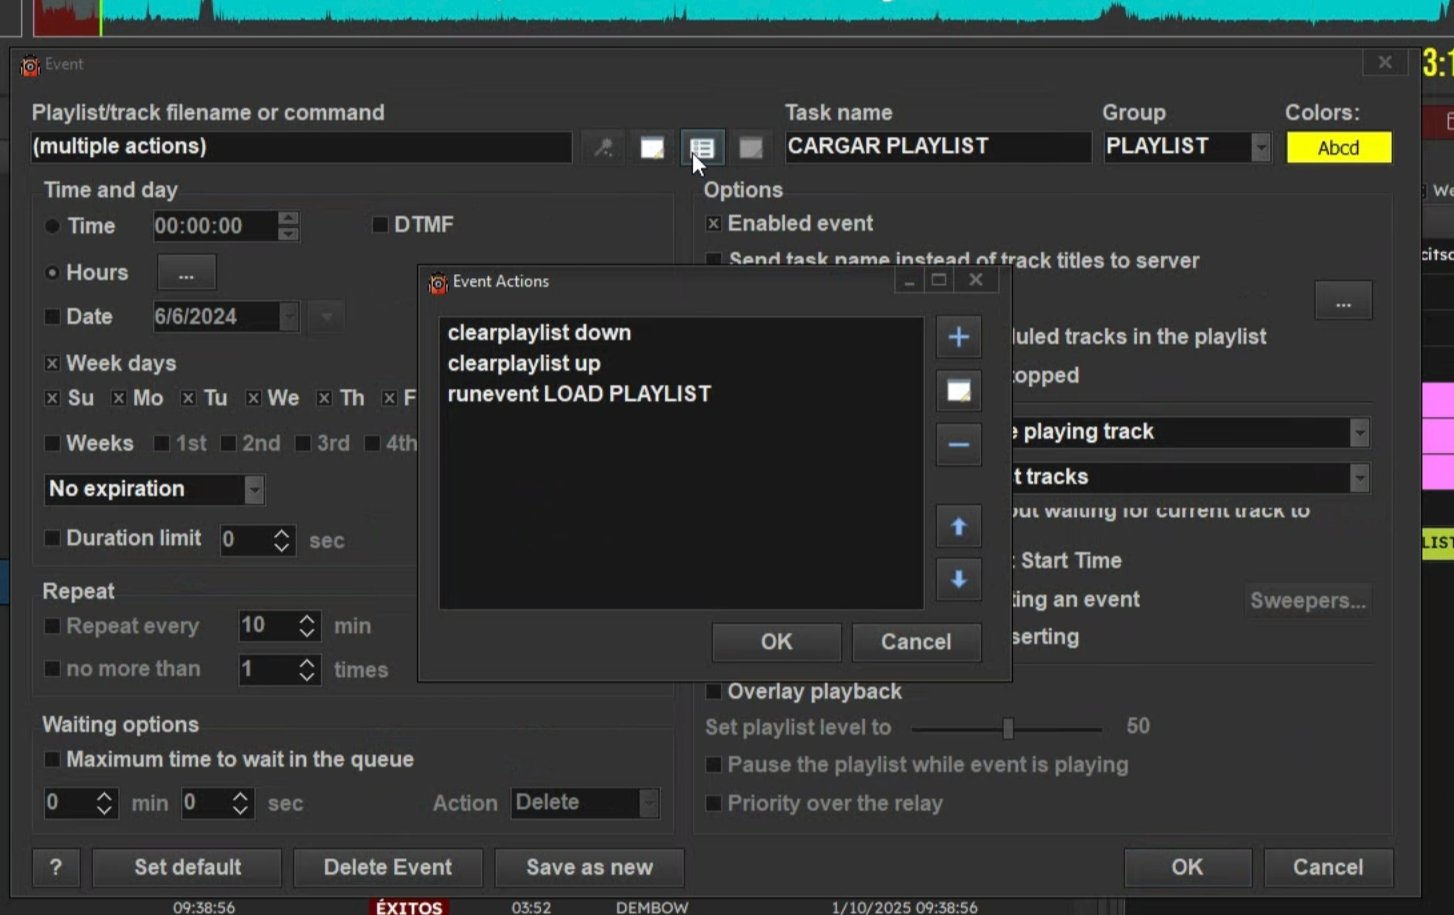Click OK in Event Actions dialog

(776, 641)
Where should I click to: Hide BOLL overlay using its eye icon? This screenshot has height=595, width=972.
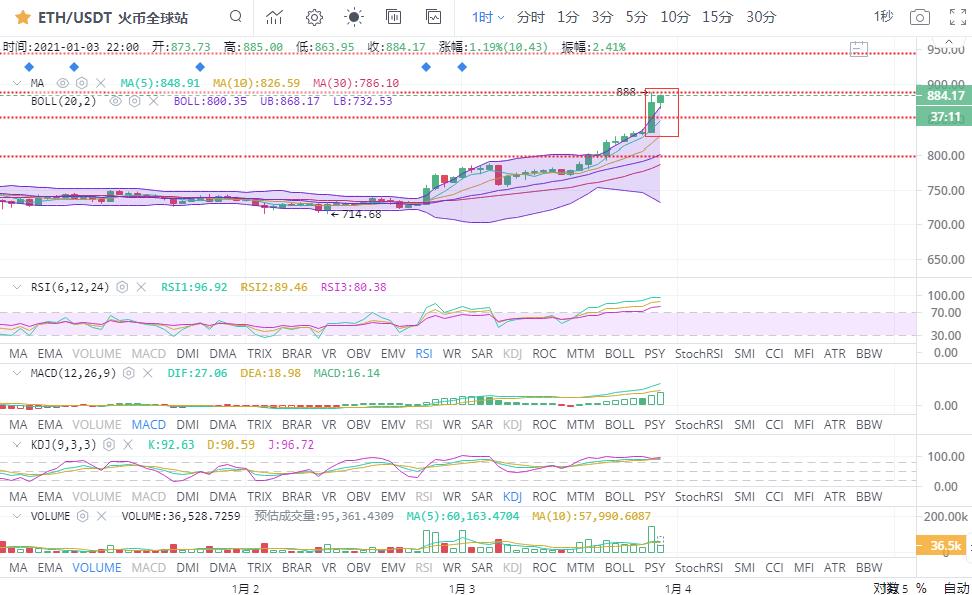pyautogui.click(x=116, y=101)
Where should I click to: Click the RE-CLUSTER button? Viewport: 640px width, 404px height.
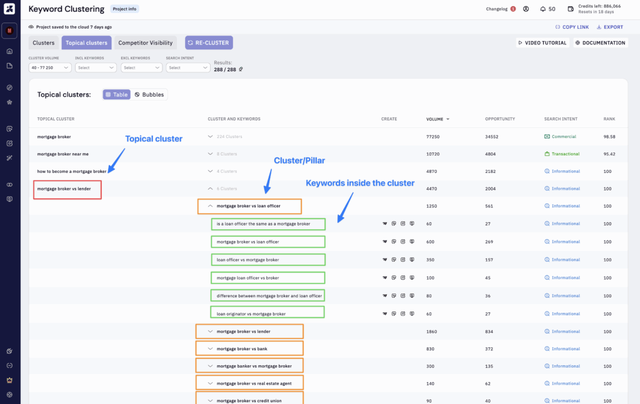(x=209, y=43)
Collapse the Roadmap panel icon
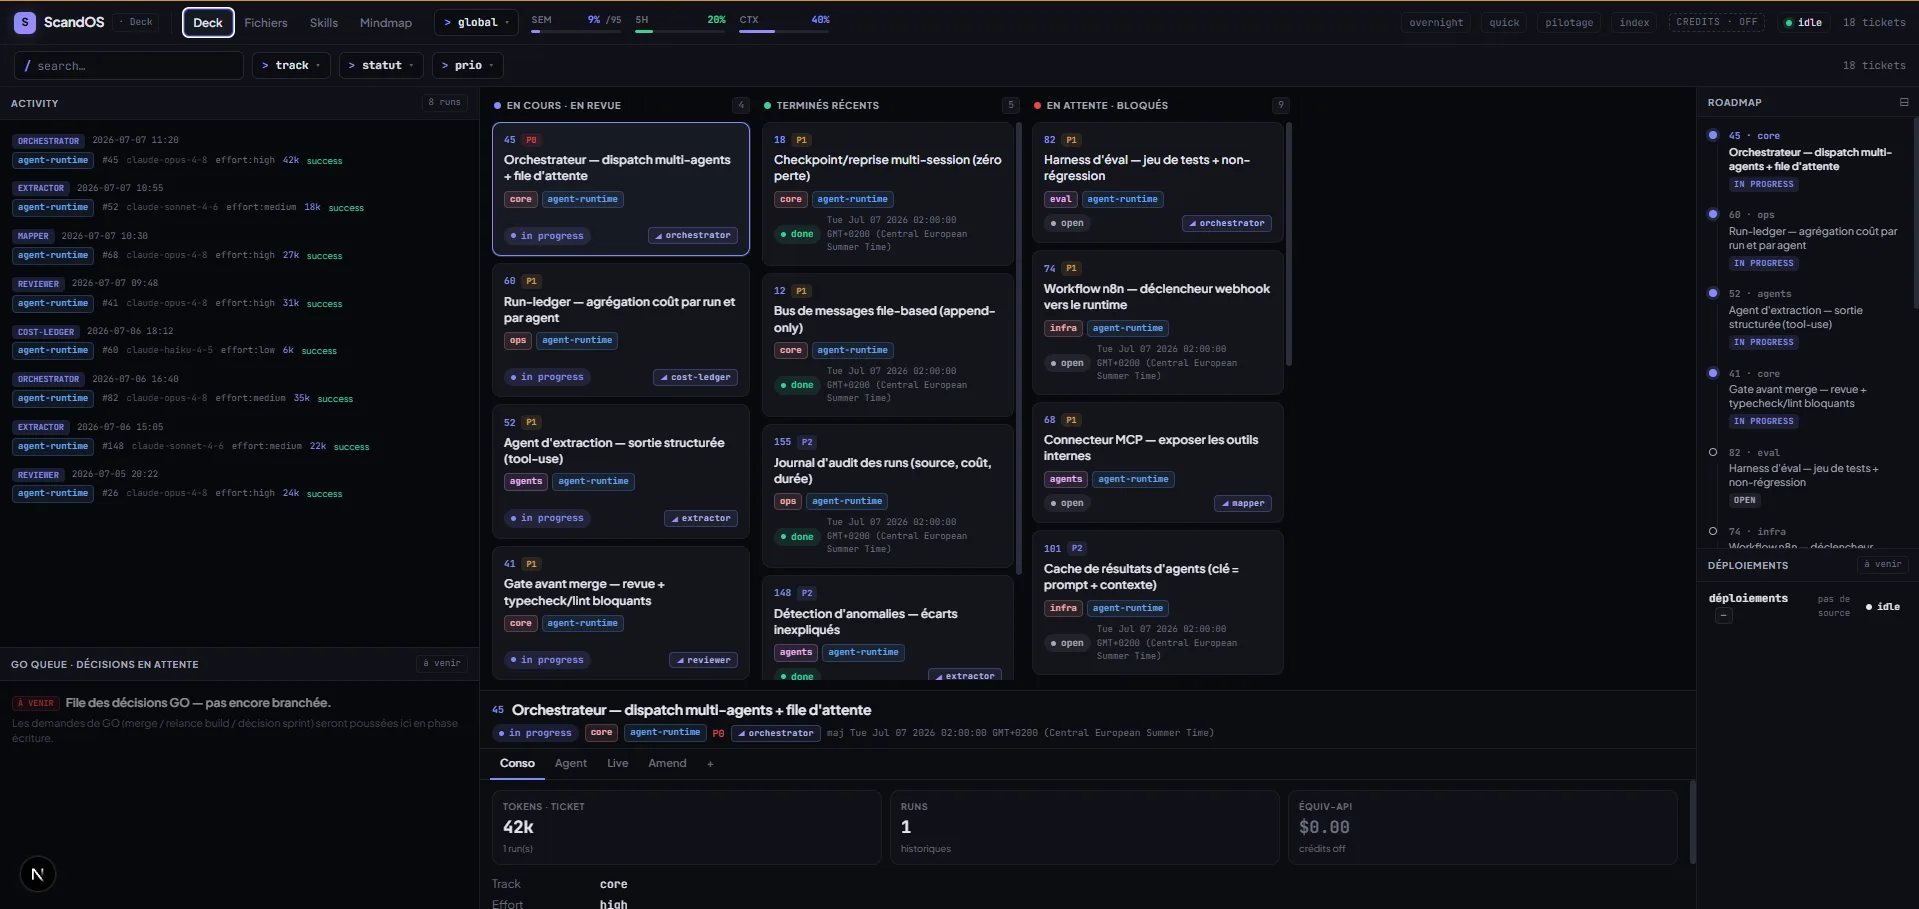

# # #

#### WHAT THE TASK ASKS
The expected output is every line from the line where "Where should I click to: Hide" appears to the final line of the material, unchanged and with no pictures.

#### WRITTEN RESPONSE
Where should I click to: Hide BOLL overlay using its eye icon? This screenshot has height=595, width=972.
pyautogui.click(x=116, y=101)
Where should I click to: Click the RE-CLUSTER button? Viewport: 640px width, 404px height.
(x=209, y=43)
Collapse the Roadmap panel icon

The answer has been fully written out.